Owing to advances in speech recognition technology and improvements in device capabilities, speech recognition is beginning to be introduced even in commonplace devices. Since control of device operation by voice does not require complicated manipulation, such control is helpful where children, the elderly or disabled are concerned. In addition, since an input device such as a keyboard is unnecessary, this contributes to a reduction in device size.
In general, speech recognition involves the occurrence of some recognition error. Noise that is input to a speech recognition apparatus simultaneously with the utterance of the user has a particularly serious effect upon speech recognition and it is therefore necessary to take ambient noise into account.

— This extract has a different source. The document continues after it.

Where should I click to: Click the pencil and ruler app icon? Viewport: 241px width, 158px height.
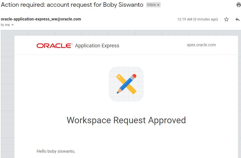click(126, 84)
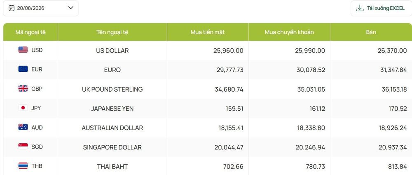Screen dimensions: 412x175
Task: Click the Tải xuống EXCEL button
Action: tap(381, 8)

The following noise countermeasures are often employed: (1) spectrum subtraction, which is a method wherein a spectrum obtained by subtracting a noise spectrum from an input speech spectrum is used in speech recognition, and (2) parallel model combination, which is a method wherein estimated noise is incorporated in an acoustic model beforehand and a decline in recognition rate is prevented in a noisy environment.

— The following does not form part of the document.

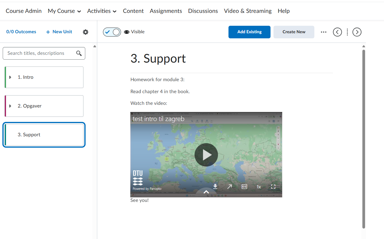Open the Assignments menu item
The height and width of the screenshot is (239, 384).
click(x=166, y=11)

Further, there is a technique through which a decline in recognition rate is prevented by an approach different from that of speech recognition processing. For example, the specification of Japanese Patent Application Laid-Open No. 11-126092 discloses suppression of ambient noise as by closing windows and turning off music when speech recognition is carried out. Another approach is to notify the user of the present magnitude of ambient noise (the difficulty of speech recognition), thereby preventing needless utterances by the user.
Our surroundings include many devices that emit noise of their own. In order to operate such devices comfortably by voice, noise adaptation based upon the spectrum subtraction method or parallel model combination method is considered to be effective. However, there are instances where noise from a device changes greatly depending upon the operating mode of the device. For example, in the case of a facsimile machine, the noise produced at the time of data reception and the noise produced at the time of data transmission differ greatly from each other. If an adaptation is made taking into consideration the noise produced in a specific operating mode of a device in a case where the noise environment changes in this manner, a decline in recognition rate is expected during operation of the device in a mode for which no adaptation is made. Of course, though it is possible to make an adaptation using all of the noise produced in each of the operating modes, the results of the adaptation tend to be less than satisfactory.